Hi,
I have created an external table in redshift as below:
CREATE EXTERNAL TABLE "someschema"."avro_simple_nested" (
"actor_id" varchar(200),
"first_name" varchar(200),
"last_name" varchar(200),
"last_update" bigint,
"version" int,
"debut_film" struct<
"name":varchar(200),
"score":int
>
)
ROW FORMAT SERDE 'org.apache.hadoop.hive.serde2.avro.AvroSerDe'
WITH SERDEPROPERTIES (
'avro.schema.literal'='{"namespace": "example.avro",
"type": "record",
"name": "actor",
"fields": [
{"name": "actor_id", "type": "string"},
{"name": "first_name", "type": "string"},
{"name": "last_name", "type": "string"},
{"default": 0, "name": "last_update", "type": "long"},
{"name": "version", "type": "int"},
{"name": "debut_film", "type": {"type":"record", "name":"debut_film_name",
"fields": [
{"name": "name", "type": "string"},
{"name": "score", "type": "int"}
]}}
]
}'
)
STORED AS AVRO
LOCATION 's3://....../..../avro-files-simple-nested/'
If I try and query the table by using SELECT * from Table I get:
ERROR: Cannot expand query to include unsupported column type for column "debut_film".

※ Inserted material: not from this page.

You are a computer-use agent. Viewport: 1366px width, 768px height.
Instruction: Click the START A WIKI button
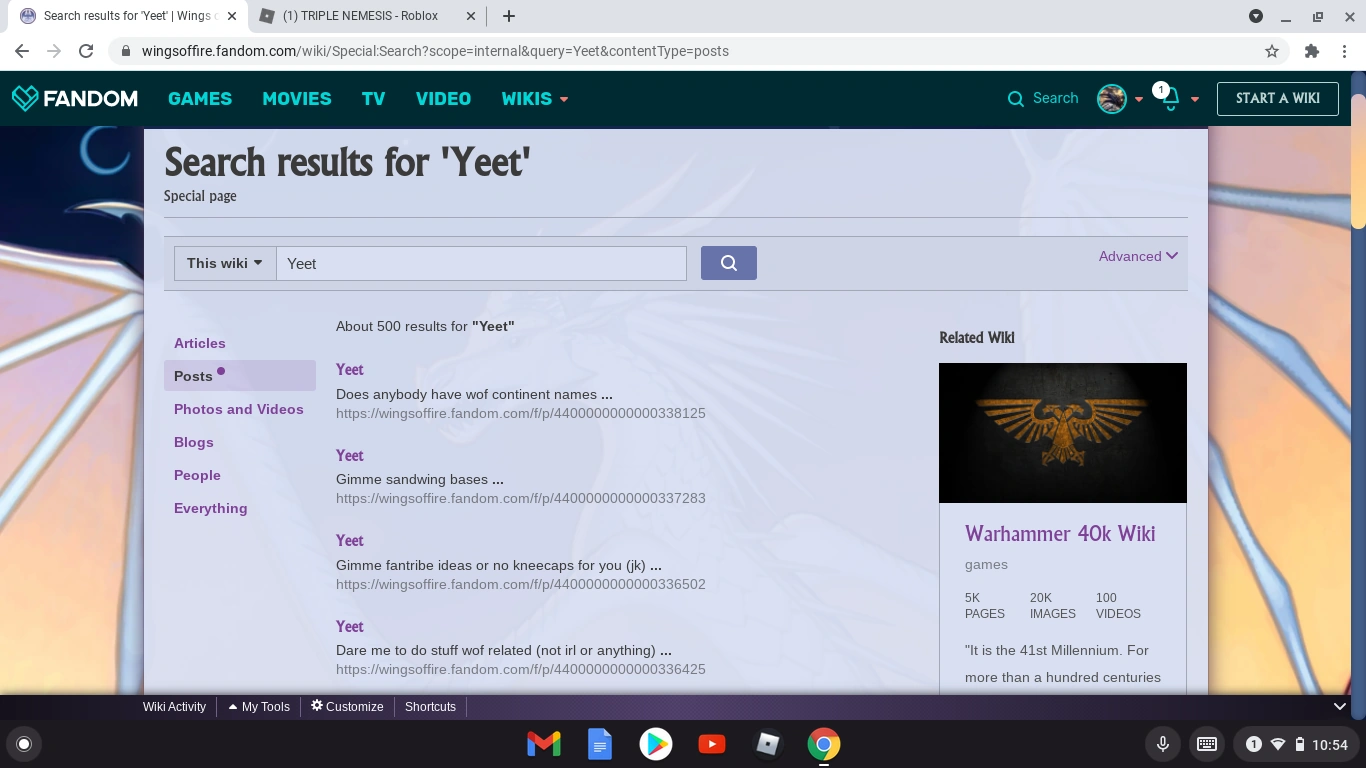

If I try and query the non struct columns, I am able to see the data.
If I check the same data in Athena, it shows fine. The table is shown correctly and the data is as expected.
If I query the SVV_EXTERNAL_COLUMNS table, you can see the table definition is correct.
debut_film struct<name:varchar(200),score:int>
Has anyone else used an external table over avro data and managed to view nested data in redshift?
Thanks!